Task to carry out
Retype the whole listing below, character for character.

***** Data listing *****

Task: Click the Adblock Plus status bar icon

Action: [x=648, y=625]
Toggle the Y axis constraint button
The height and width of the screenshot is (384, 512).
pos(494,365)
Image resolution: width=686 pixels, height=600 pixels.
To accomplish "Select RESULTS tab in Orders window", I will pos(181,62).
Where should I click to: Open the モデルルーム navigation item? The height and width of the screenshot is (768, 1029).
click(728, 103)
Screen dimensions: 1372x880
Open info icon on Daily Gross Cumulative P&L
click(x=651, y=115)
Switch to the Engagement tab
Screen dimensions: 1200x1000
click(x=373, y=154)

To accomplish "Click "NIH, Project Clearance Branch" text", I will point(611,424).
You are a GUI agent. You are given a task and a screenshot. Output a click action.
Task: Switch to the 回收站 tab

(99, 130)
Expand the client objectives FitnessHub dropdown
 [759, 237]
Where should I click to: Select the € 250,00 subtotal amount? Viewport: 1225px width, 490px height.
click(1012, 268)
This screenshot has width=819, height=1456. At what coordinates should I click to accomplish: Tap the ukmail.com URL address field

*****

Completed task
Task: Click the Adblock Plus status bar icon

Action: [x=648, y=625]
Toggle the Y axis constraint button
The height and width of the screenshot is (384, 512).
pos(494,365)
Image resolution: width=686 pixels, height=600 pixels.
To accomplish "Select RESULTS tab in Orders window", I will pos(181,62).
Where should I click to: Open the モデルルーム navigation item? The height and width of the screenshot is (768, 1029).
click(728, 103)
Screen dimensions: 1372x880
Open info icon on Daily Gross Cumulative P&L
click(x=651, y=115)
Switch to the Engagement tab
Screen dimensions: 1200x1000
click(x=373, y=154)

To accomplish "Click "NIH, Project Clearance Branch" text", I will point(611,424).
You are a GUI agent. You are given a task and a screenshot. Output a click action.
Task: Switch to the 回收站 tab

(99, 130)
Expand the client objectives FitnessHub dropdown
 [759, 237]
Where should I click to: Select the € 250,00 subtotal amount? Viewport: 1225px width, 490px height.
click(1012, 268)
This screenshot has width=819, height=1456. At what coordinates should I click to accomplish: Tap the ukmail.com URL address field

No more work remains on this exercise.